Cuando se hacen comparaciones internacionales, la mayoría de los indicadores sociales, económicos y de salud siguen un patrón claro: los ricos viven mejor. Los países con mayor renta per cápita tienden a ser más saludables, justos y felices. Si cruzas en un gráfico el nivel de riqueza con la esperanza de vida, la movilidad social o incluso la felicidad, la relación es casi lineal. El dinero no lo es todo, pero sin duda ayuda mucho.
Hay una nación, sin embargo, que rompe sistemáticamente esa tendencia: Estados Unidos.
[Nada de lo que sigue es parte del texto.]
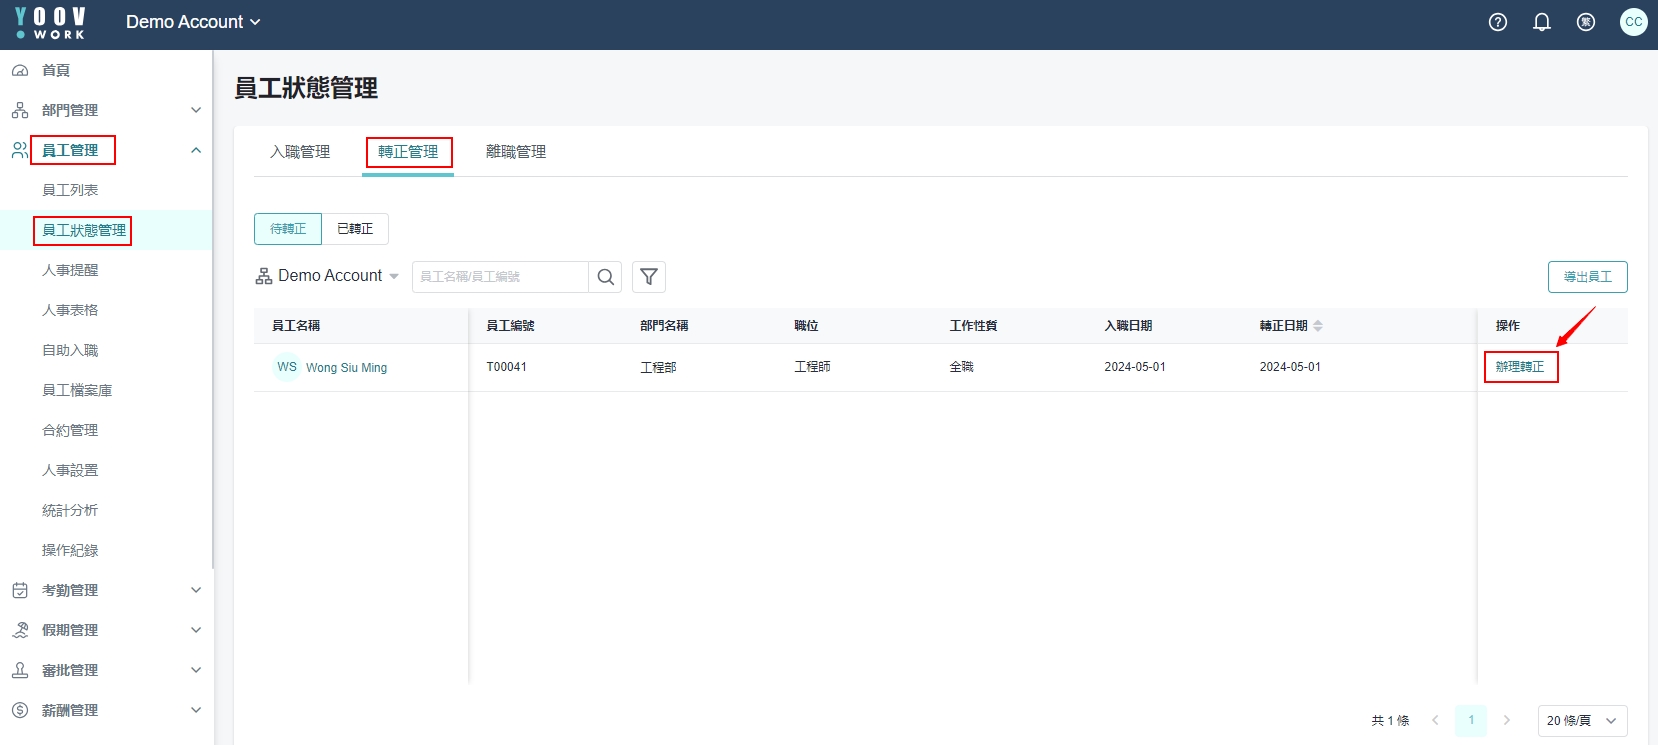The height and width of the screenshot is (745, 1658).
Task: Open the filter funnel icon
Action: pyautogui.click(x=649, y=277)
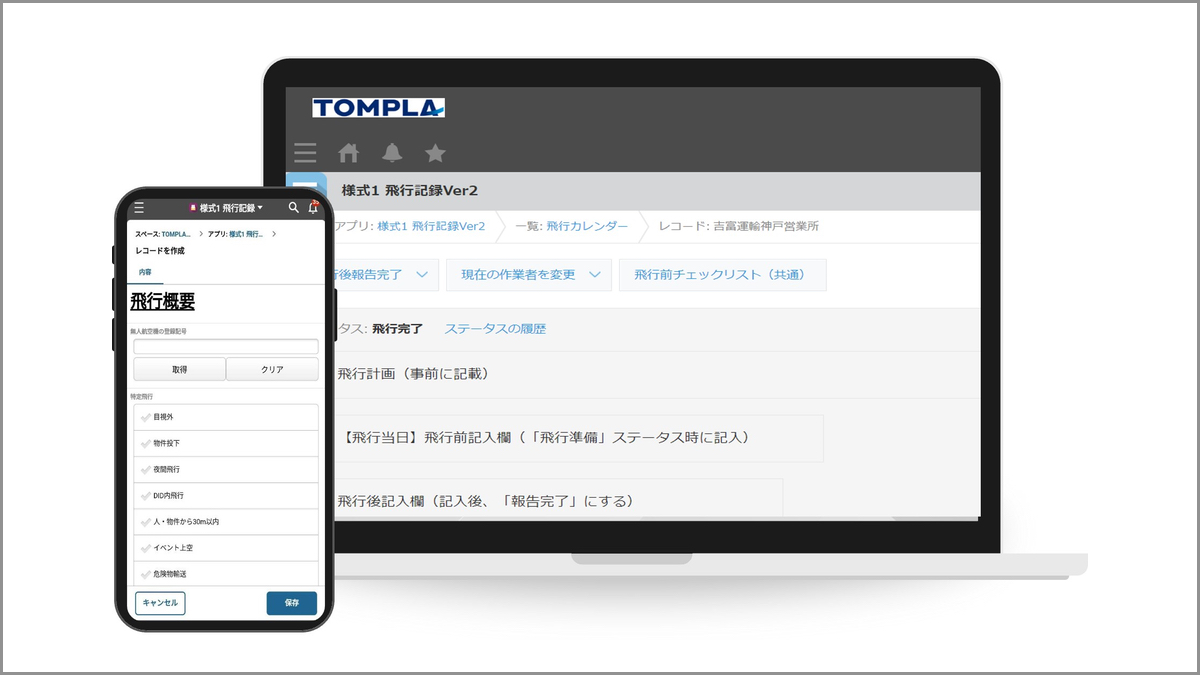Click キャンセル on the mobile form
The width and height of the screenshot is (1200, 675).
(160, 603)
El país es rico hasta niveles extravagantes, pero sus indicadores sociales, de salud y calidad de vida suelen ser atroces para su nivel de renta.
En promedio, los estadounidenses tienen una esperanza de vida 4,1 años menor que los ciudadanos de otros países ricos, a pesar de tener mayores ingresos. El rendimiento académico de los estudiantes es a menudo más bajo, la movilidad social es limitada y las tasas de homicidio son mucho más altas. Los americanos son más propensos a morir de sobredosis o en accidentes de tráfico. Otros indicadores van en la misma dirección, desde la pobreza infantil hasta la mortalidad infantil. Tenemos casas más grandes, coches más grandes, más dinero, pero eso no se traduce en mayor bienestar.
Habitualmente, se culpa a la enorme desigualdad económica de estas cifras. Es cierto, pero solo en parte. Sí, la diferencia entre ricos y pobres es enorme, pero los datos ocultan otra desigualdad aún más importante: las diferencias entre estados.
Volvamos a la esperanza de vida. Si se desglosan los datos por estado, vemos que muchos —California, Nueva York, Nueva Jersey, Minnesota, Washington o la mayoría de Nueva Inglaterra— tienen cifras de esperanza de vida comparables a las de países europeos desarrollados. No son Japón, España o Francia, pero no andan lejos de Alemania, Bélgica o Austria.
Lo mismo ocurre con otros indicadores. La tasa de homicidio en EE. UU. es muy alta; ocho veces mayor que la española. En estos estados normales, no obstante, es casi “razonable”; en Nueva Inglaterra “solo” tiene una tasa de homicidios dos veces mayor que Francia y tres veces mayor que España. En educación, estados como Minnesota, Washington o Massachusetts igualan o superan a muchos países europeos en rendimiento académico.
Esto no es una coincidencia. Los estados que logran mejores resultados suelen estar en las costas o en el norte del país, votan demócrata y suelen adoptar políticas similares en salud, educación, impuestos y derechos laborales. Tienen salarios mínimos altos, programas de Medicaid generosos, mejores protecciones para los trabajadores y mayor inversión en servicios públicos. Gracias a esto, sus resultados son mucho más consistentes con lo que esperamos en un país rico.
Simultáneamente, hay vastas regiones del país con indicadores desastrosos, casi todas en el sur y centro del país. Alabama tiene una esperanza de vida comparable a la de países en desarrollo. Misisipi tiene una tasa de homicidios 38 veces superior a la de España.
Estos estados suelen estar gobernados por republicanos, que aplican políticas muy diferentes: menor gasto público, menos protección laboral, menor inversión en salud y educación. La divergencia regional es, además, reciente; entre la Segunda Guerra Mundial y los años setenta, el sur era más pobre que el norte, pero ganaba terreno frente a las regiones más desarrolladas del país. Ese proceso se truncó una vez los conservadores tomaron el control de esos estados y priorizaron la desregulación, bajadas de impuestos y el individualismo económico por encima del bienestar colectivo. Sus indicadores económicos y sociales son fruto de decisiones políticas.
Por supuesto, los estados demócratas distan de ser perfectos. Muchos enfrentan crisis de vivienda, altos costos de vida y servicios sociales a menudo ineficaces. Pero, en términos generales, ofrecen una calidad de vida mucho más alta, más parecida a la de otros países desarrollados. Son mucho más “normales” que esa “verdadera América” que dicen defender los conservadores.
Estados Unidos es, sin duda, un país inusual. Pero lo que le distingue no es tanto que sea muy desigual (que lo es), sino que haya amplias regiones del país que hayan decidido empobrecer a sus ciudadanos durante décadas.
Y que, encima, insisten en que son un modelo a imitar.